Pixel coordinate grounding data
Content starts

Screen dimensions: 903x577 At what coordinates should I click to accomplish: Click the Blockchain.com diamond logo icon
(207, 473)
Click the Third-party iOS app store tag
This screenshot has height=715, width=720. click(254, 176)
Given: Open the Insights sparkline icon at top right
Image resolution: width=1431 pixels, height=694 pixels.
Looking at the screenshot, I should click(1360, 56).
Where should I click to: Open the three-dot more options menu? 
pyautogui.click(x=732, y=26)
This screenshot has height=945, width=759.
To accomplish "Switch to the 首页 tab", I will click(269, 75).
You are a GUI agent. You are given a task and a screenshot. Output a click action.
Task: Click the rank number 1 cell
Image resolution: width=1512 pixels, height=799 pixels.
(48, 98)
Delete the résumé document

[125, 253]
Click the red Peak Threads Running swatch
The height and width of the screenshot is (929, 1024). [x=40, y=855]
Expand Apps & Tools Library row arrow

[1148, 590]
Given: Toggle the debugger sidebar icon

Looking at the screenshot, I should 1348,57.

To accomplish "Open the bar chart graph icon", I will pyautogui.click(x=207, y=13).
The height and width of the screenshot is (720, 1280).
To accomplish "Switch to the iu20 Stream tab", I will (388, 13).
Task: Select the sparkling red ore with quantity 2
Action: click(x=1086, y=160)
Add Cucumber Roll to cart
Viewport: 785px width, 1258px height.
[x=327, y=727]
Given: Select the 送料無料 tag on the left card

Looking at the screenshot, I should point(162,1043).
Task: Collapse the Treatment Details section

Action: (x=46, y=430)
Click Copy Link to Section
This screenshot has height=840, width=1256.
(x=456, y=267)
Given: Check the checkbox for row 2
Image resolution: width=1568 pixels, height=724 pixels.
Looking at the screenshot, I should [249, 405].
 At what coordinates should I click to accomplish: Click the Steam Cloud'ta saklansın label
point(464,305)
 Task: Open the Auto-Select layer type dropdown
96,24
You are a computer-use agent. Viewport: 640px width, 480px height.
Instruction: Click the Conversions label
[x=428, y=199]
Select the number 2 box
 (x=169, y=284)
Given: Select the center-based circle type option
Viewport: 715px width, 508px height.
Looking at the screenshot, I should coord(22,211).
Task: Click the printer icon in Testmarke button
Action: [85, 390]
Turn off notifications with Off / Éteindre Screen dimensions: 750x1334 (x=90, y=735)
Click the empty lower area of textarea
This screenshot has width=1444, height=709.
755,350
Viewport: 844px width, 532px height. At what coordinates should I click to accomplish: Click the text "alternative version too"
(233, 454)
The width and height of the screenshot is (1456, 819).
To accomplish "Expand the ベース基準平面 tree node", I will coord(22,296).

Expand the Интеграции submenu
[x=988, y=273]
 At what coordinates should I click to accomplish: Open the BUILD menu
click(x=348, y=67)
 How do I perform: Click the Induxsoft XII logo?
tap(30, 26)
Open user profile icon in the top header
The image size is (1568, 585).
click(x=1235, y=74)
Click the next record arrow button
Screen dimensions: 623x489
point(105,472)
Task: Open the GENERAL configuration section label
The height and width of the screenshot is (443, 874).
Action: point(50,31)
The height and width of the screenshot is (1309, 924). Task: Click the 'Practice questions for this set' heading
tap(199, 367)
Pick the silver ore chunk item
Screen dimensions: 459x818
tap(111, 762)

Content ends

__Exercise details__: For this exercise, output the entries above exactly as written.

__Reply__:
Screen dimensions: 903x577 At what coordinates should I click to accomplish: Click the Blockchain.com diamond logo icon
(207, 473)
Click the Third-party iOS app store tag
This screenshot has height=715, width=720. click(254, 176)
Given: Open the Insights sparkline icon at top right
Image resolution: width=1431 pixels, height=694 pixels.
Looking at the screenshot, I should click(1360, 56).
Where should I click to: Open the three-dot more options menu? 
pyautogui.click(x=732, y=26)
This screenshot has height=945, width=759.
To accomplish "Switch to the 首页 tab", I will click(269, 75).
You are a GUI agent. You are given a task and a screenshot. Output a click action.
Task: Click the rank number 1 cell
Image resolution: width=1512 pixels, height=799 pixels.
(48, 98)
Delete the résumé document

[125, 253]
Click the red Peak Threads Running swatch
The height and width of the screenshot is (929, 1024). [x=40, y=855]
Expand Apps & Tools Library row arrow

[1148, 590]
Given: Toggle the debugger sidebar icon

Looking at the screenshot, I should 1348,57.

To accomplish "Open the bar chart graph icon", I will pyautogui.click(x=207, y=13).
The height and width of the screenshot is (720, 1280).
To accomplish "Switch to the iu20 Stream tab", I will (388, 13).
Task: Select the sparkling red ore with quantity 2
Action: click(x=1086, y=160)
Add Cucumber Roll to cart
Viewport: 785px width, 1258px height.
[x=327, y=727]
Given: Select the 送料無料 tag on the left card

Looking at the screenshot, I should point(162,1043).
Task: Collapse the Treatment Details section

Action: (x=46, y=430)
Click Copy Link to Section
This screenshot has height=840, width=1256.
(x=456, y=267)
Given: Check the checkbox for row 2
Image resolution: width=1568 pixels, height=724 pixels.
Looking at the screenshot, I should [249, 405].
 At what coordinates should I click to accomplish: Click the Steam Cloud'ta saklansın label
point(464,305)
 Task: Open the Auto-Select layer type dropdown
96,24
You are a computer-use agent. Viewport: 640px width, 480px height.
Instruction: Click the Conversions label
[x=428, y=199]
Select the number 2 box
 (x=169, y=284)
Given: Select the center-based circle type option
Viewport: 715px width, 508px height.
Looking at the screenshot, I should coord(22,211).
Task: Click the printer icon in Testmarke button
Action: [85, 390]
Turn off notifications with Off / Éteindre Screen dimensions: 750x1334 (x=90, y=735)
Click the empty lower area of textarea
This screenshot has width=1444, height=709.
755,350
Viewport: 844px width, 532px height. At what coordinates should I click to accomplish: Click the text "alternative version too"
(233, 454)
The width and height of the screenshot is (1456, 819).
To accomplish "Expand the ベース基準平面 tree node", I will coord(22,296).

Expand the Интеграции submenu
[x=988, y=273]
 At what coordinates should I click to accomplish: Open the BUILD menu
click(x=348, y=67)
 How do I perform: Click the Induxsoft XII logo?
tap(30, 26)
Open user profile icon in the top header
The image size is (1568, 585).
click(x=1235, y=74)
Click the next record arrow button
Screen dimensions: 623x489
point(105,472)
Task: Open the GENERAL configuration section label
The height and width of the screenshot is (443, 874).
Action: point(50,31)
The height and width of the screenshot is (1309, 924). Task: Click the 'Practice questions for this set' heading
tap(199, 367)
Pick the silver ore chunk item
Screen dimensions: 459x818
tap(111, 762)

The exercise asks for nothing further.